PayPal, an online payment company, has announced a plan to cut 2,000 jobs globally in the latest round of big tech layoffs.
The decision, according to the company, would affect 7 per cent of its workforce across the world.
The new development comes days after Google announced plans to lay off 12,000 of its employees.
In a message to the company’s employees on Tuesday, PayPal Chief Executive Officer, Dan Schulman, said the decision becomes inevitable in the face of the “challenging macroeconomic environment.”
Over the past year, he said the company has made significant progress in strengthening and reshaping it to address the challenging macroeconomic environment while continuing to invest to meet customers’ needs.

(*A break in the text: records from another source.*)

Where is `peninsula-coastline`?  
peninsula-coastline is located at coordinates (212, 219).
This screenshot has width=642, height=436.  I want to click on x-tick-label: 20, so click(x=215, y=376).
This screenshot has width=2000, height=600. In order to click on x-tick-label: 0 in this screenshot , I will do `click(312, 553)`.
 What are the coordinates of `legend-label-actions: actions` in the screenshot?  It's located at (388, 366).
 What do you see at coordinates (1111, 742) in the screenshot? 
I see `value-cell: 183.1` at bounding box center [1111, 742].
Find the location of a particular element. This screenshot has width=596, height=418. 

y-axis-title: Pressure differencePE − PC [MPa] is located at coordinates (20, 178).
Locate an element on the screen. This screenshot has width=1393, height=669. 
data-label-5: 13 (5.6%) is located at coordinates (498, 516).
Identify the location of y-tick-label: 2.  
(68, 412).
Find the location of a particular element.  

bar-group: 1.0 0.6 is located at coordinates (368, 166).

“While we have made substantial progress in right-sizing our cost structure, and focused our resources on our core strategic priorities, we have more work to do. We must continue to change as our world, our customers, and our competitive landscape evolves.
“Addressing these changes requires us to make hard decisions that will impact some of our colleagues.
“Today, I’m writing to share the difficult news that we will be reducing our global workforce by approximately 2,000 full-time employees, which is about 7 per cent of our total workforce,” Mr Schulman said.
The PayPal boss noted that these reductions will occur over the coming weeks, with some organisations impacted more than others.
“We will treat our departing colleagues with the utmost respect and empathy, provide them with generous packages, engage in consultation where required and support them with their transitions. I want to express my appreciation for the meaningful contributions they have made to PayPal.
“Change can be difficult particularly when it includes valued colleagues and friends departing. We will face this head-on together, drawing on the unparalleled scale of our global platform, the strategic investments we have made to strengthen our core capabilities, and the trust and loyalty of our customers,” he said.
PayPal is the latest technology company to lay off its employees in a new wave of massive layoffs in the tech industry in which employees of Twitter, Facebook, Amazon, IT group Salesforce, Microsoft and Google have been affected.
Layoffs
Earlier in January, Salesforce announced it was laying off around 10 per cent of its employees.
Last year, Amazon laid off about 3 per cent of its corporate employees and less than one per cent of its global workforce.
In November 2022, Twitter Inc laid off half its workforce as advertisers pulled spending amid concerns about content moderation.
Facebook’s parent company, Meta, also announced it would lay off more than 11,000 of its employees, reducing the company’s workforce by about 13 per cent.
READ ALSO: Google to layoff 12,000 employees
Also, Microsoft announced plans to lay off approximately 11,000 of its employees, reducing the company’s workforce by roughly 5 per cent.
Last month, Google’s parent company, Alphabet, announced plans to lay off 6 per cent of its workforce across the world.